Cars are waiting in line at a hydrogen charging station in Chuncheon, Gangwon Province on Nov. 23. (Yonhap) |
The Ministry of Trade, Industry and Energy said Sunday the recent supply disruptions of hydrogen for automobiles in the central region of South Korea will gradually ease next week.
“(The government has made sure) the hydrogen suppliers have secured extra hydrogen, so we expect the supply glitch will slowly improve starting next week,” said Lee Ho-hyeon, head of energy policy at the industry ministry, in a statement. “Until the situation returns back to normal, we will carry out emergency procedures and make best efforts on the matter.”
Lee visited the hydrogen charging stations at Incheon International Airport and the Everland theme park in Yongin, Gyeonggi Province earlier in the day, according to the ministry.
A total of 23 hydrogen charging stations in the central area of the country -- metropolitan cities including Seoul and Gyeonggi Province, Chungcheong Province and Gangwon Province -- have witnessed supply shortages since last week.
The incident comes after two out of three pieces of local hydrogen supplier Hyundai Steel Co.’s hydrogen production equipment broke down in Dangjin, South Chungcheong Province earlier this month, dropping the output volume in half. The company takes up around 20 to 30 percent of the hydrogen supply in the region.
The charging stations have shortened their closing times from 10 p.m. to 5 p.m. or 7 p.m. since Nov. 21, prompting a long queue with drivers waiting more than 3-4 hours to power up their vehicles.

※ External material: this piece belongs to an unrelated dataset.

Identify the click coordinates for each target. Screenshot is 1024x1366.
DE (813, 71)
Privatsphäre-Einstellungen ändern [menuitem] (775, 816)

Experts say the government has failed to invest in hydrogen production, creating a mismatch between the rising demand for hydrogen fuel cell cars -- such as Hyundai Motor Group’s Nexo -- and the poor supply of infrastructure.
“Hydrogen-powered cars usually use ‘by-product hydrogen’ -- residual hydrogen that originates from other chemical processes such as oil refining in power plants,” said Choi Jae-won, a chemistry professor at Gyeongsang National University. “The problem is, the central region has been facing shortage issues because there are not enough production facilities that make hydrogen for cars from the leftover hydrogen.”
Choi noted that private companies like Hyundai Steel Co. need financial support in the form of subsidies from the government to expand investment in hydrogen generators, a sector where they are making low profits.
“The hydrogen business is one of the key drivers of growth in clean mobility requiring the state’s investment in its storage as well as transportation due to its highly explosive nature,” Choi said.
“The government should also consider building hydrogen generators that can produce hydrogen from residual electricity in the provinces beyond the greater Seoul area,” Choi added. “Unlike in metropolitan regions, there is plenty of leftover electricity going to waste. With a state-led project, we could use that to fix the supply disruption.”
According to data from H2HUB, a state-run market tracker for the hydrogen industry, the number of hydrogen-powered cars in Korea increased approximately 38-fold to 33,796 units as of October compared to 2018. But hydrogen charging stations expanded only 20-fold to 255 nationwide in the same period.